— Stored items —
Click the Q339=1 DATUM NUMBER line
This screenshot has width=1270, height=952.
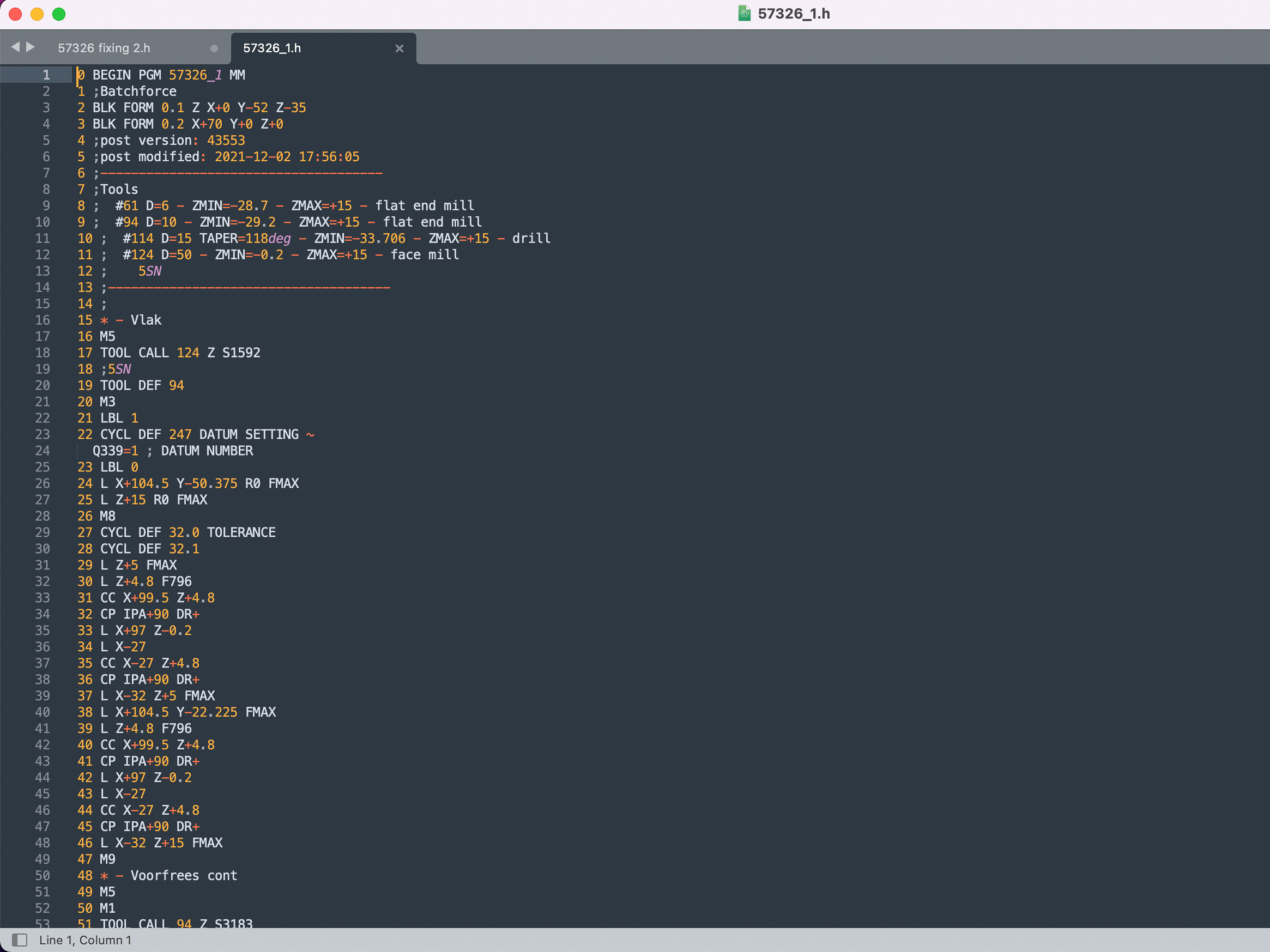point(172,451)
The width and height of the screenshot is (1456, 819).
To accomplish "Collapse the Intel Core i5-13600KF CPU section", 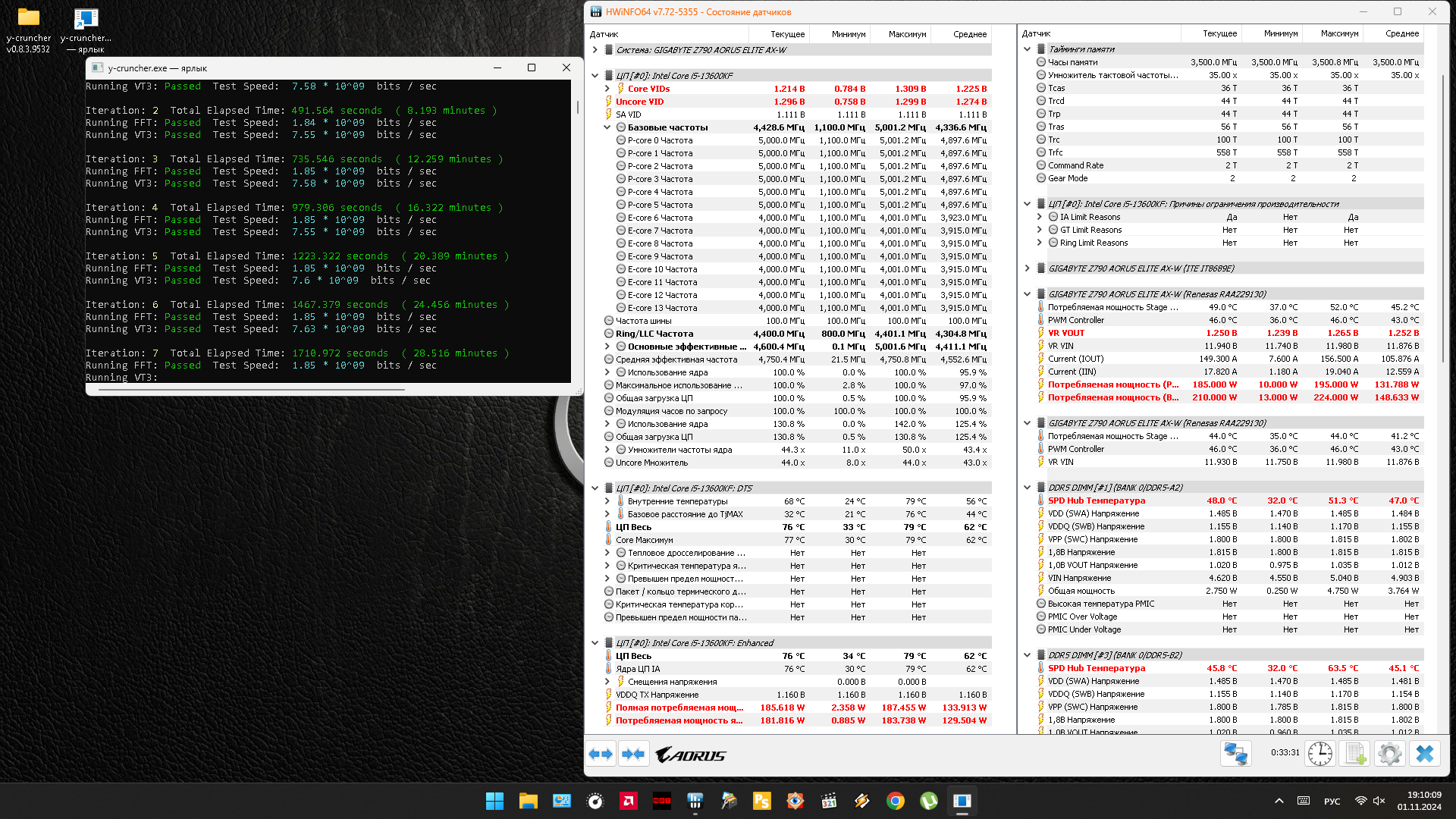I will click(x=595, y=76).
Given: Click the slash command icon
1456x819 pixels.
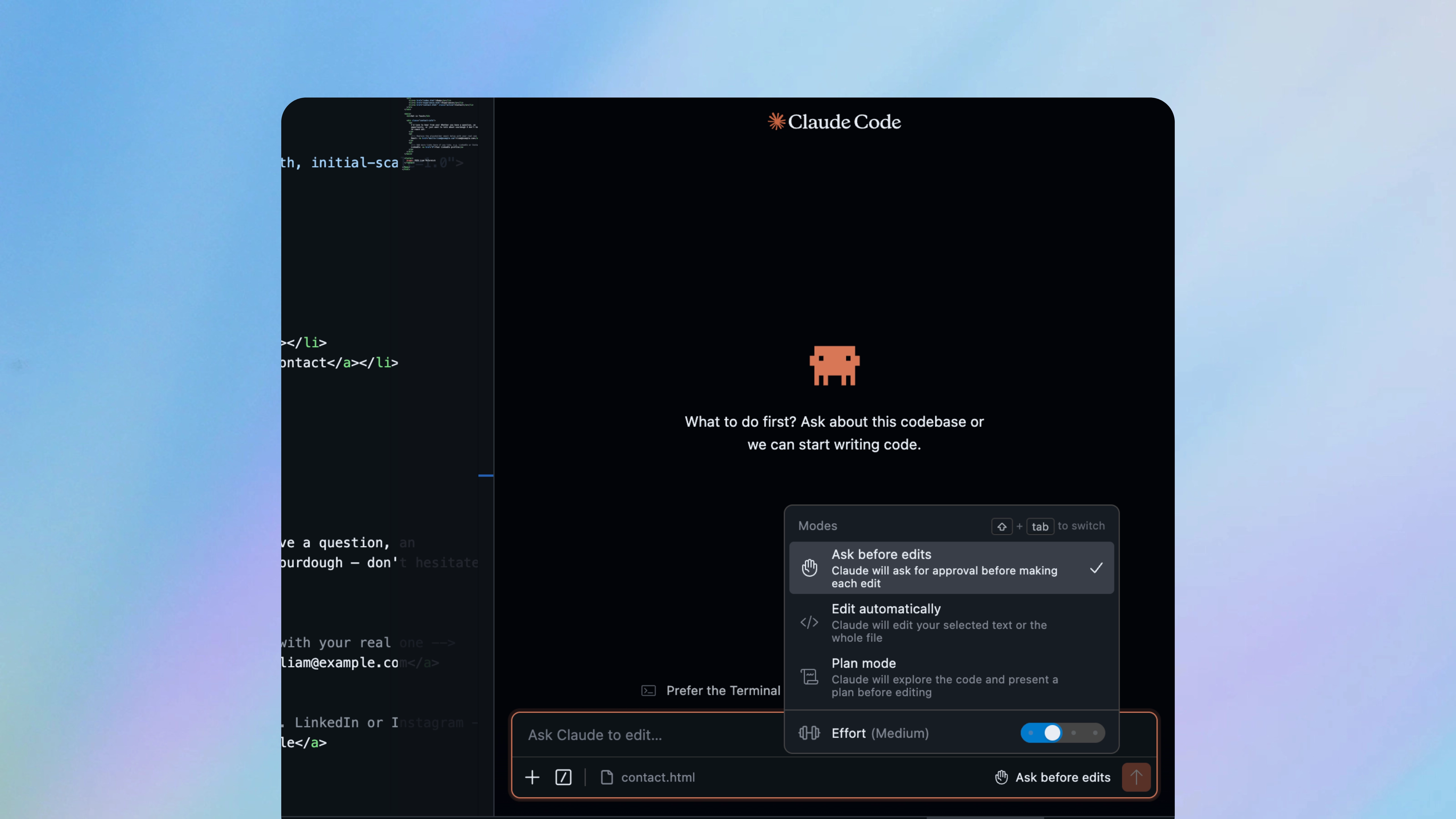Looking at the screenshot, I should [x=563, y=777].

— What needs to be done —
Leave out each picture and extract the lines from the one containing "Given: Click the slash command icon" through the end of the records above, inclusive, exactly as they stand.

— Solution for this problem —
Given: Click the slash command icon
1456x819 pixels.
Looking at the screenshot, I should [x=563, y=777].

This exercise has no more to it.